> Task to complete: Below is a listing. Copy each line of it that holds the word "agent".
....
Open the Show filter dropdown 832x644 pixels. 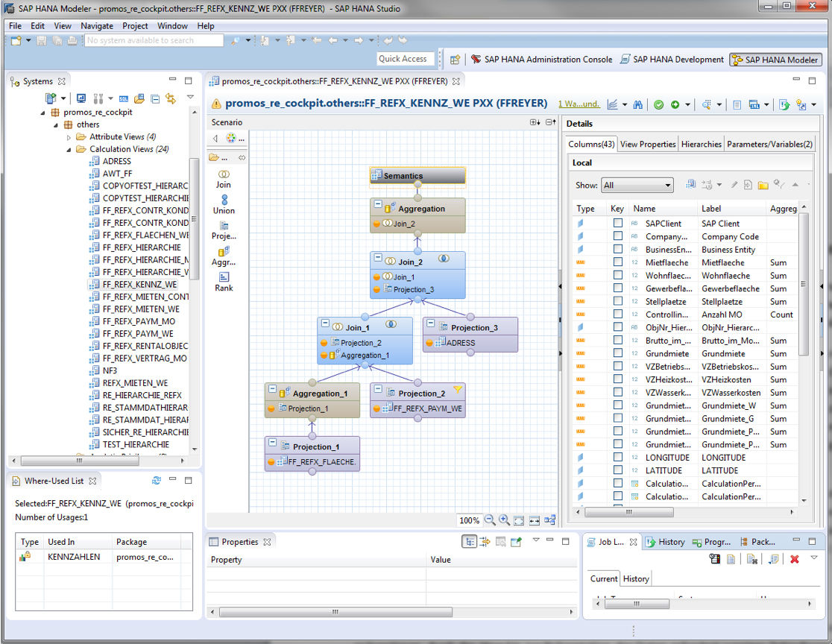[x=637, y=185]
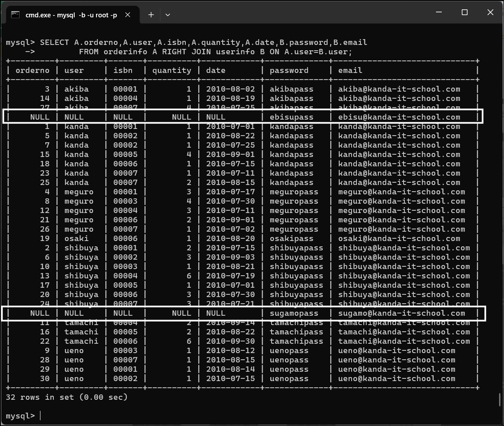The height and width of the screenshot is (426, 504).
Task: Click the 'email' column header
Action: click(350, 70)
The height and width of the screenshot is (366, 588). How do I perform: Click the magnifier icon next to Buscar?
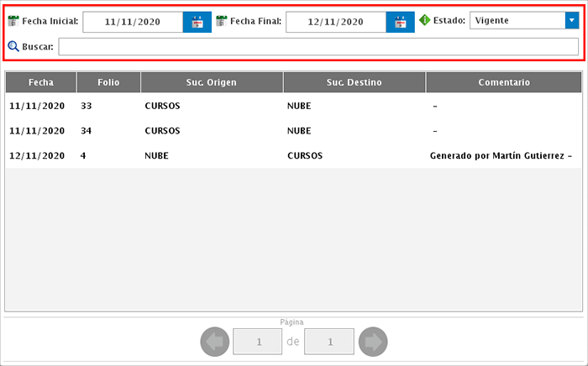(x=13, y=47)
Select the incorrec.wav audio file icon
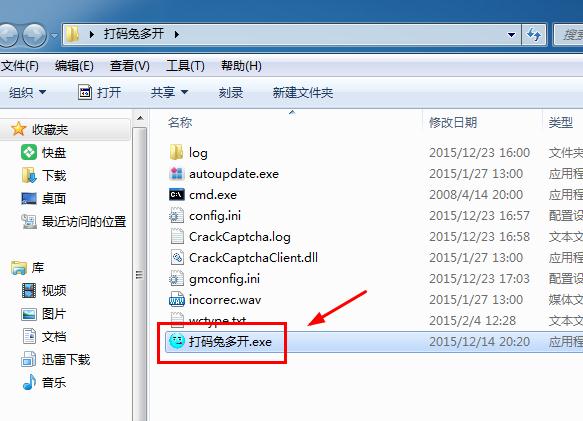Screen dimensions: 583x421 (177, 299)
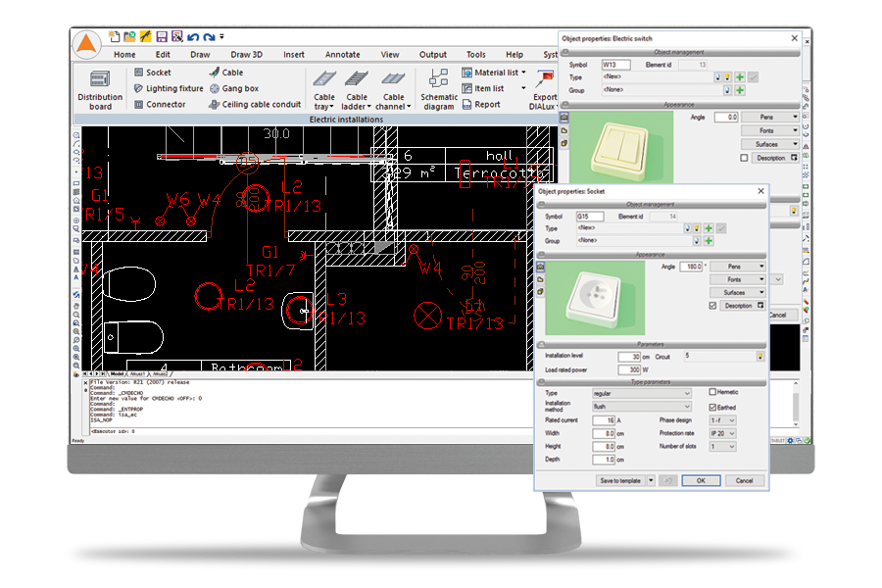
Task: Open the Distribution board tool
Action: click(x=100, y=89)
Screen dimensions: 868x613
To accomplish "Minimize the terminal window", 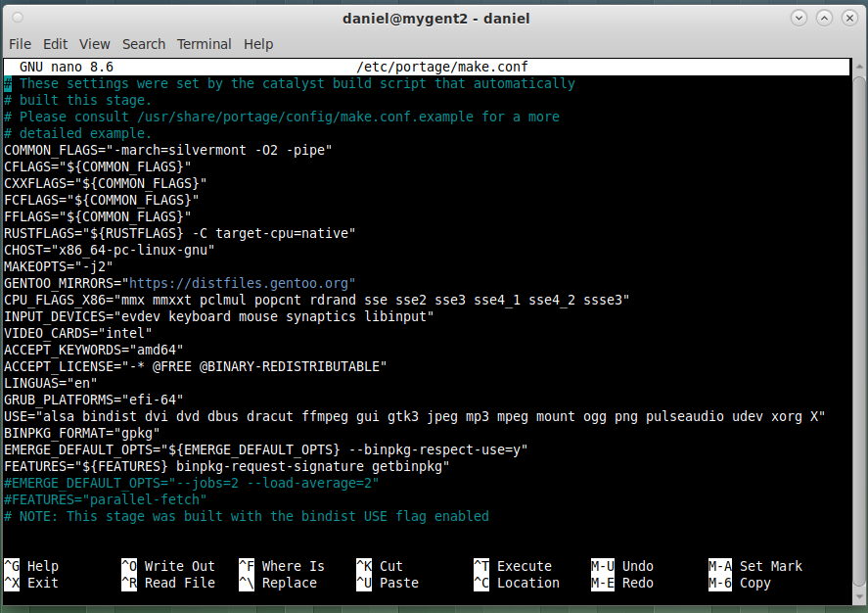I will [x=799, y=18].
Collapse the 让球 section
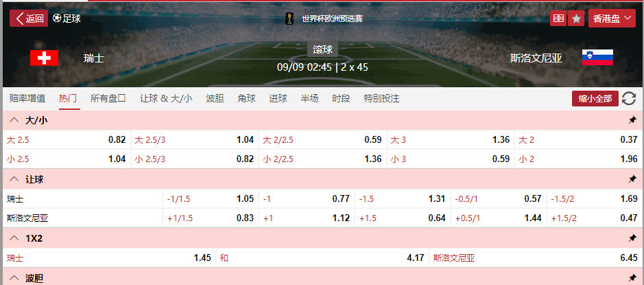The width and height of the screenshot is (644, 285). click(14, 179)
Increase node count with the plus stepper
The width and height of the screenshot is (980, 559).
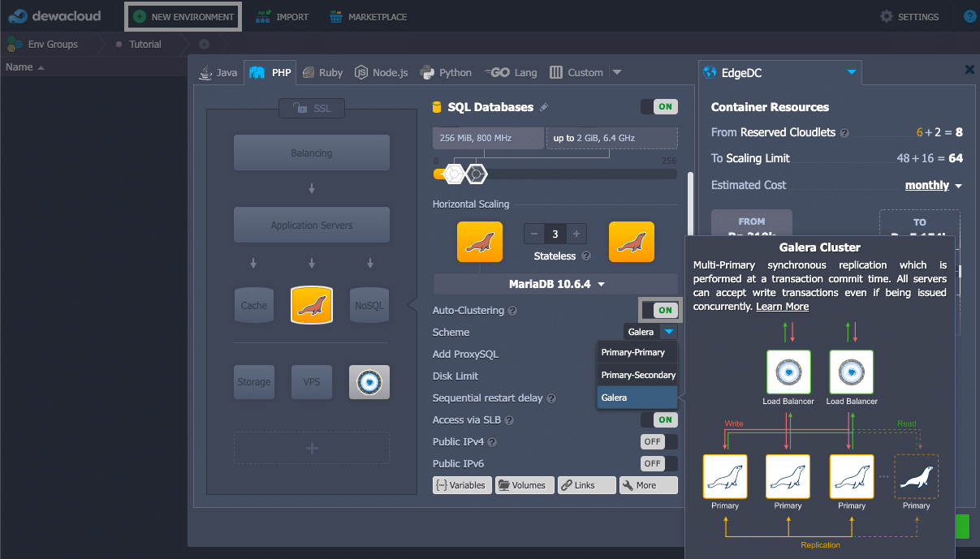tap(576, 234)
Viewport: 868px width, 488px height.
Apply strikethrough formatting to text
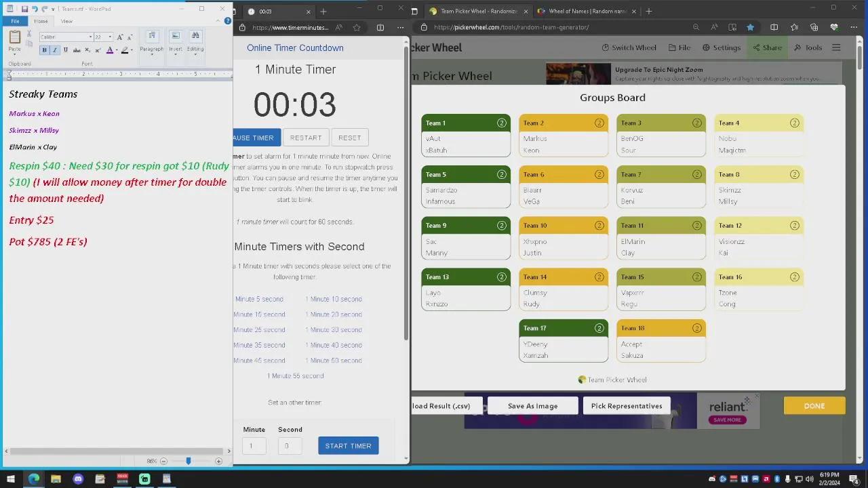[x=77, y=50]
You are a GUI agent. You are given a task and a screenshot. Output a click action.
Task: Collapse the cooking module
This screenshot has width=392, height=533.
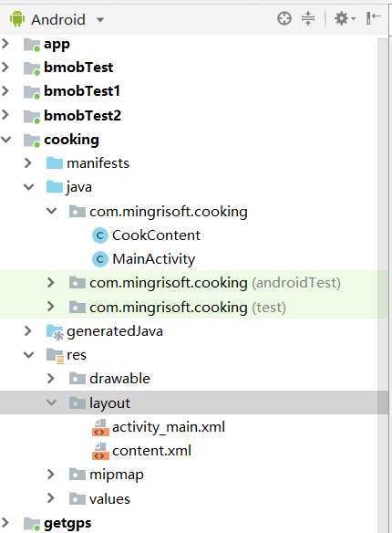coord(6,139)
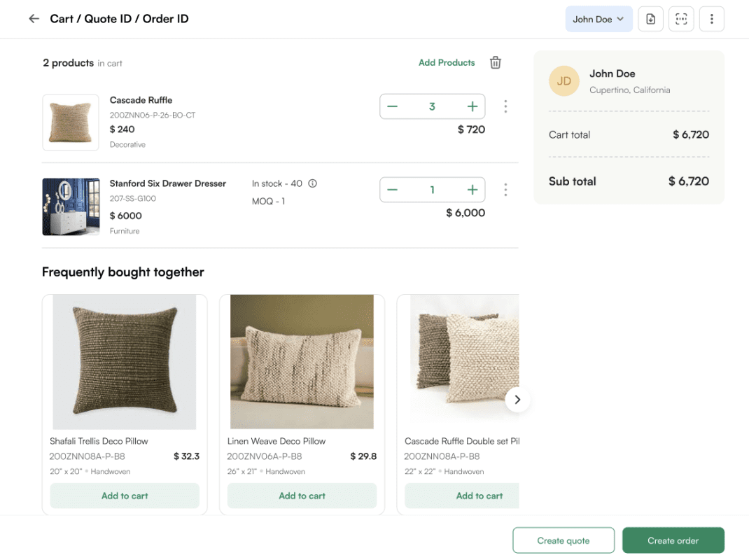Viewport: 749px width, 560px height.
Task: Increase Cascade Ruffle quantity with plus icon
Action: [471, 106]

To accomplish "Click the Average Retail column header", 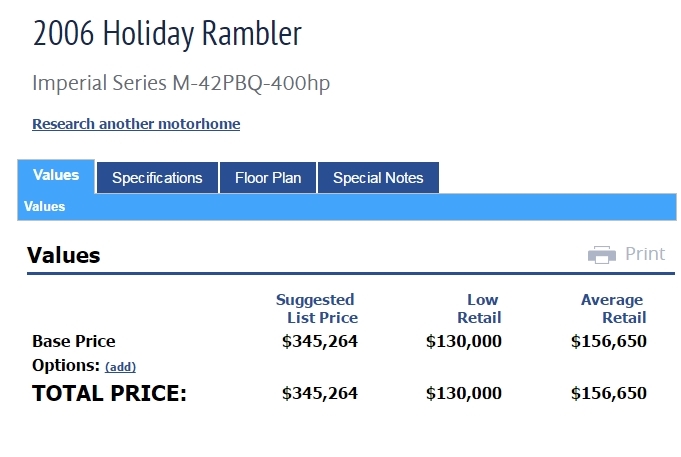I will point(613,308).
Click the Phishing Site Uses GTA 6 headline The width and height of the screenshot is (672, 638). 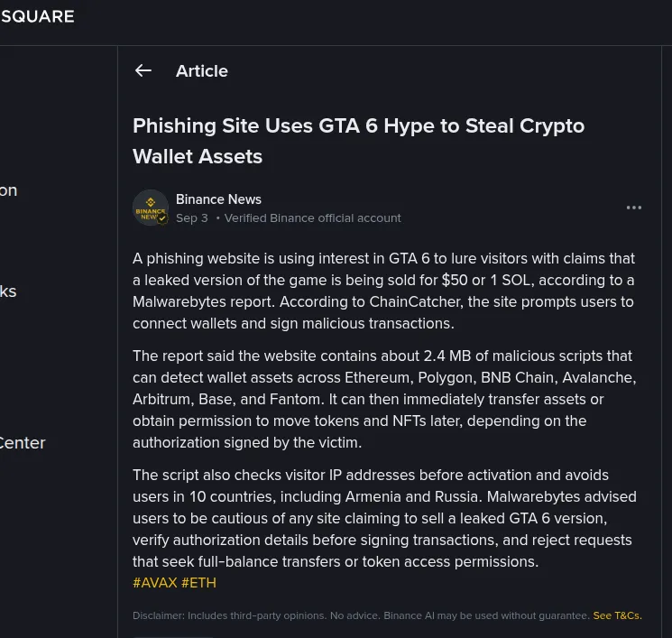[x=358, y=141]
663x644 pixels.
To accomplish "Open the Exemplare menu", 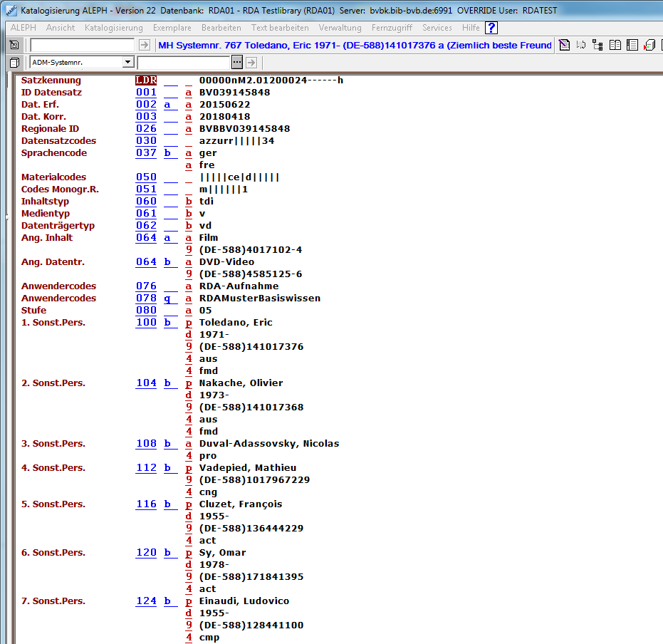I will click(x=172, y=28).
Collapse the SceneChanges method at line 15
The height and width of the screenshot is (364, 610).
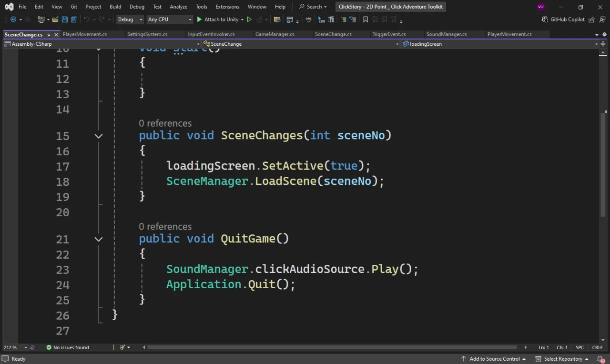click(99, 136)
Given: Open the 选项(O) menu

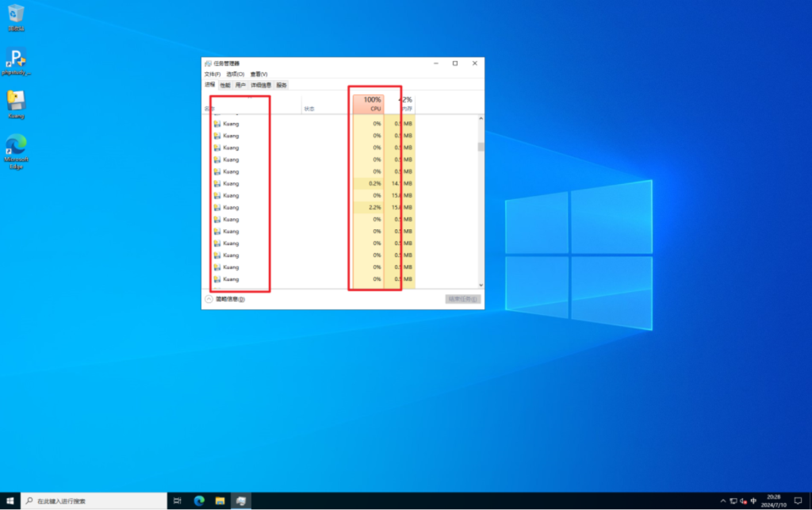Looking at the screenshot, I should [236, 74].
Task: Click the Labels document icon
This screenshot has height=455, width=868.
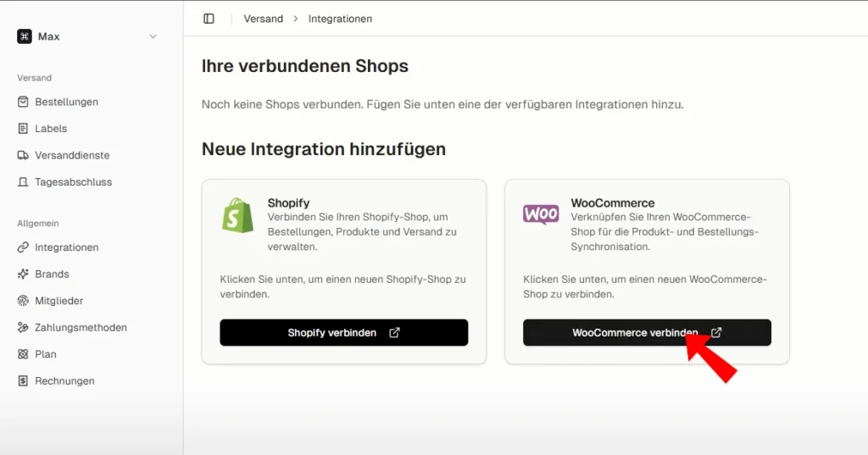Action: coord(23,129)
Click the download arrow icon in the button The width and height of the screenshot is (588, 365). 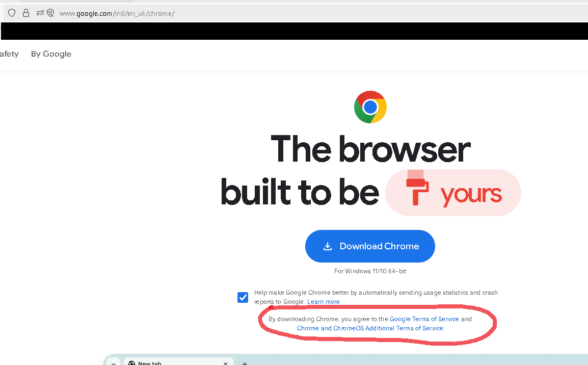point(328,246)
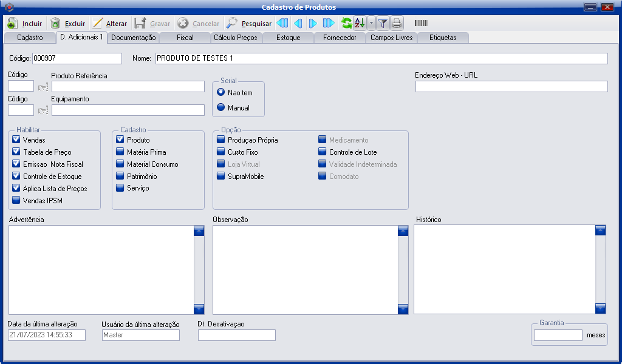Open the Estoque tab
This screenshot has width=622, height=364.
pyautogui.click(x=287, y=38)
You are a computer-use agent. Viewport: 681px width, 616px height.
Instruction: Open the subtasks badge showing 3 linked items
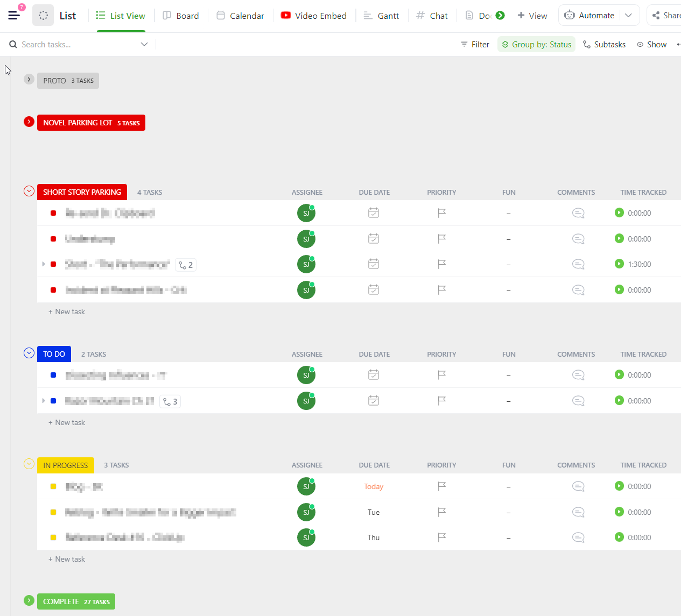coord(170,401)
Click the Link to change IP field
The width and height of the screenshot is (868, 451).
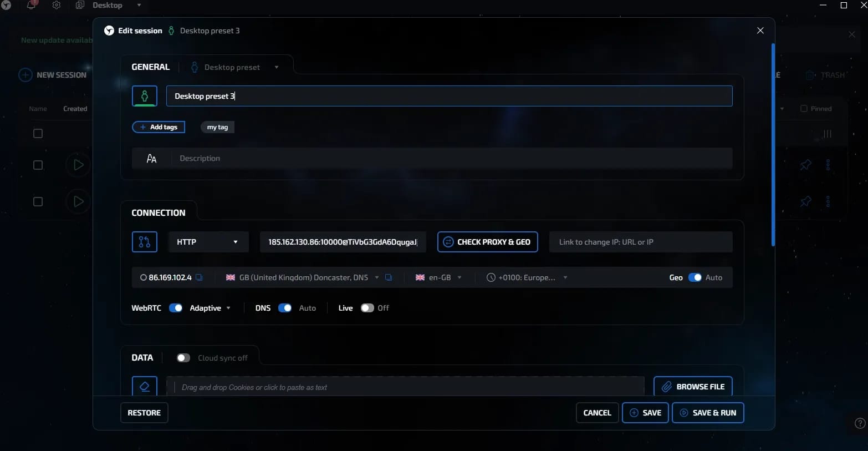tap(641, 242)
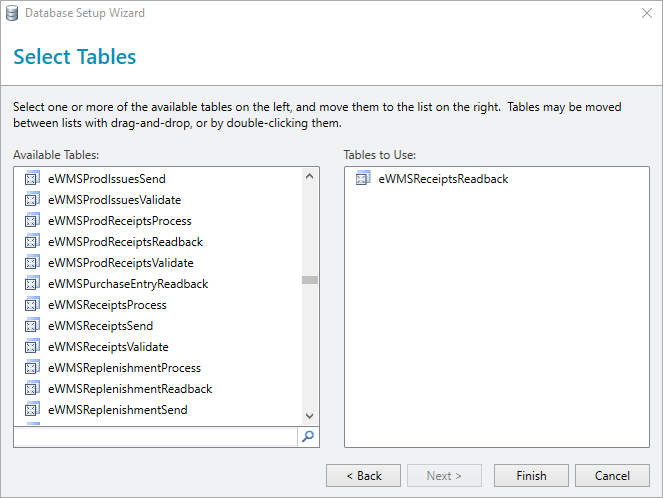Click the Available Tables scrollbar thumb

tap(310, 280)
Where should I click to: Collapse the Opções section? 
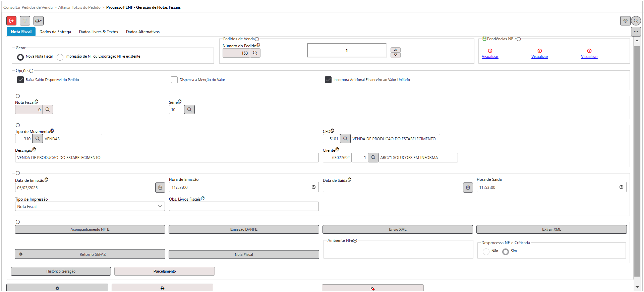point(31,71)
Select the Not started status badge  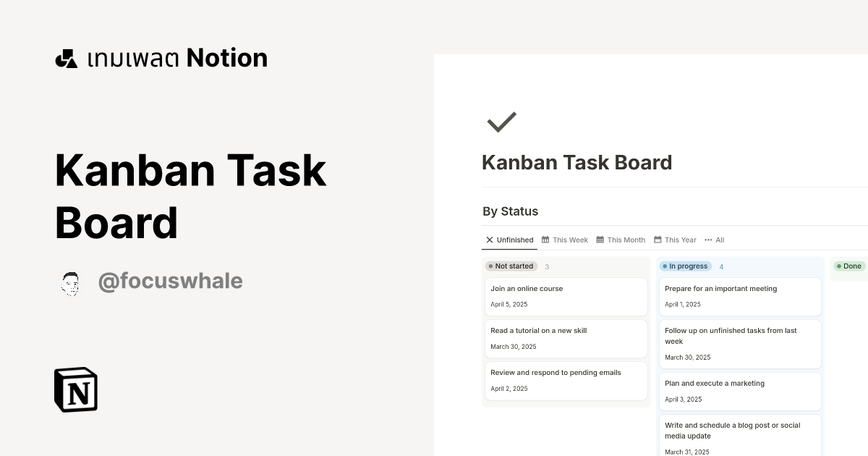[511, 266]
....
> Written solution:
You are a GUI agent. You are given a task and a screenshot. Output a click action.
You are a computer-use agent. Viewport: 681px width, 616px height.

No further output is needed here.